## Exercício escrito 1
Enumere todas as obras ou textos escritos que o artigo sobre os textos bíblicos do fim do mundo menciona pelo nome.
## Exercício escrito 2
No artigo sobre os textos bíblicos do fim do mundo, com que acontecimento as passagens de Mateus e Marcos misturam o fim do mundo?
## Exercício escrito 3
Dê continuidade ao artigo sobre os textos bíblicos do fim do mundo a partir do ponto em que termina.

Para a correcta compreensão desses textos, impõem-se algumas observações.
As passagens de Mateus e Marcos misturam o fim do mundo com a destruição de Jerusalém e esta, como referido por Flávio Josefo na Guerra Judaica terá sido efectivamente acompanhada por sinais estranhos, que o historiador, aliás, descreve.
Aparte os sinais e quanto à substância do que irá suceder, deve dizer-se que de todos os textos bíblicos resulta que a História da Salvação se constrói numa dialéctica de luta entre o bem e o mal – como é patente, de resto, na própria vida de Jesus e no desfecho em que culminou. O Apocalipse retrata, na linguagem própria do género literário a que pertence, essa luta dramática entre o bem e o mal, que não será, de resto, apanágio exclusivo dos últimos dias, mas que se arrasta ao longo de todo o percurso da Humanidade. Quem se debruçar sobre o que tem sido a história dos homens poderá testemunhar que a toda ela – e não apenas a eventos mais ou menos recentes – se poderá aplicar o escrito no Apocalipse.

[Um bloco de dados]
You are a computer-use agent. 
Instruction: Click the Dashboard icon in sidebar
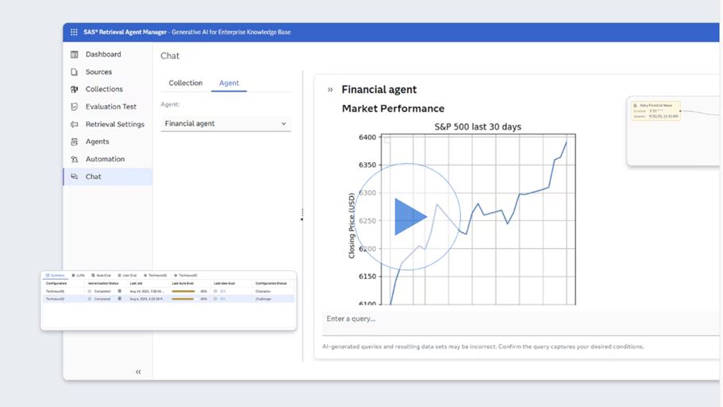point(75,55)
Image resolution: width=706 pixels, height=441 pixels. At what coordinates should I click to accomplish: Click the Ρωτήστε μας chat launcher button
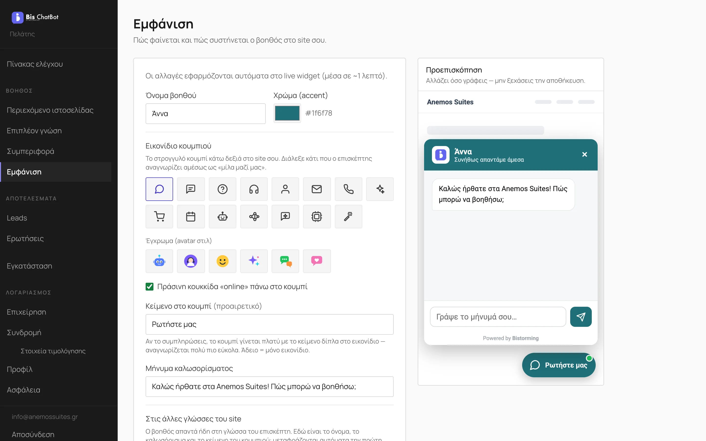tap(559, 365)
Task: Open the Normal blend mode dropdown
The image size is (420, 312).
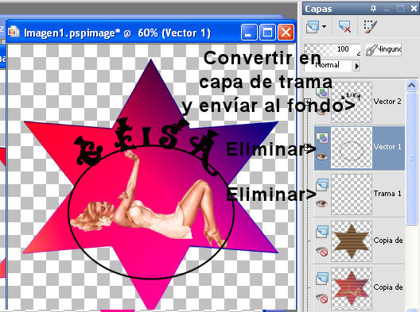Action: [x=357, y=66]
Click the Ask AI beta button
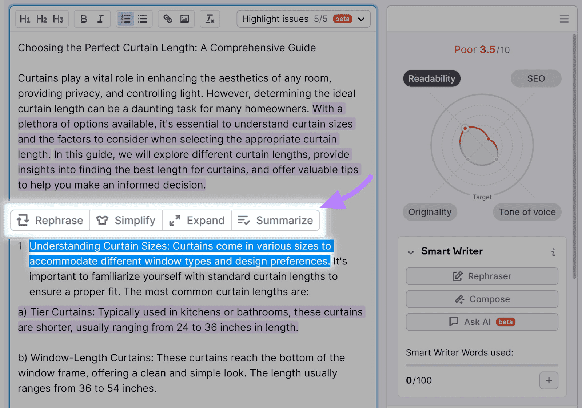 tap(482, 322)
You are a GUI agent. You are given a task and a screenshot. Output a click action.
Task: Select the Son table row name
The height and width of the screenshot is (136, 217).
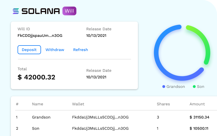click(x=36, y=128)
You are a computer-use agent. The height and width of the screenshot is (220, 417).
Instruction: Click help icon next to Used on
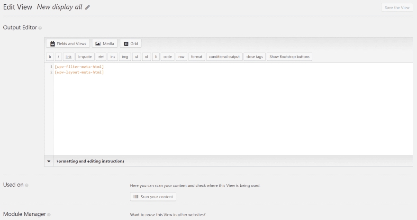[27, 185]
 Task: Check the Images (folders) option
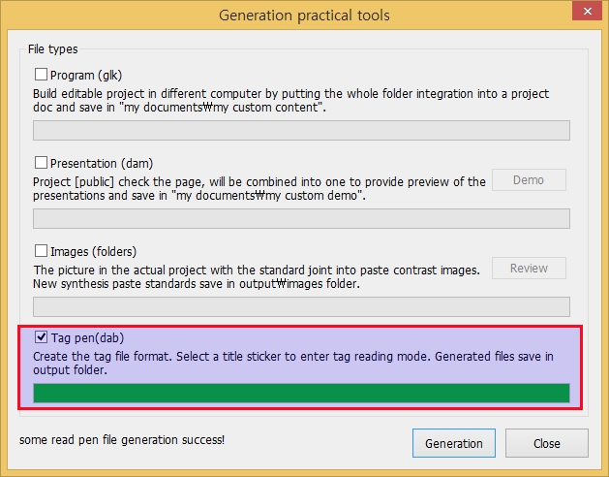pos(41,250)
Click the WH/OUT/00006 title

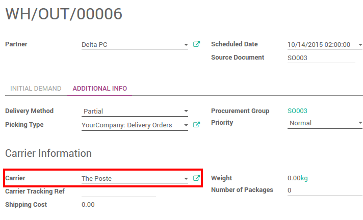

## Resultado da tarefa 1
Mateus; Marcos; Guerra Judaica (de Flávio Josefo); Apocalipse.

## Resultado da tarefa 2
Com a destruição de Jerusalém.

## Resultado da tarefa 3
De resto, em todos os casos estaríamos confrontados com o como e não com o quê da Parusia. E é ao quê que se limita a previsão de Teilhard. Porque, quando interrogamos os textos sagrados sobre o quê, eles respondem-nos com o surgimento duma realidade nova, duma realidade outra em relação àquela que conhecemos. “Nós, porém, segundo a Sua promessa, esperamos uns novos céus e uma nova terra onde habite a justiça” (2Pet., 3, 13). Outrotanto no Apocalipse: “Vi então um novo céu e uma nova terra, pois o primeiro céu e a primeira terra tinham desaparecido” (21, 1).
Ninguém negará que a visão de Teilhard se casa perfeitamente com estes dados bíblicos. Mas também o cristocentrismo da sua concepção da humanidade futura encontra confirmação no texto paulino que o Padre escolheu para figurar no seu testamento espiritual: “Quando todas as coisas lhe tiverem sido submetidas, então o próprio Filho se submeterá Àquele que tudo lhe submeteu, a fim de que Deus seja tudo em todas as coisas” (1Cor., 15, 28).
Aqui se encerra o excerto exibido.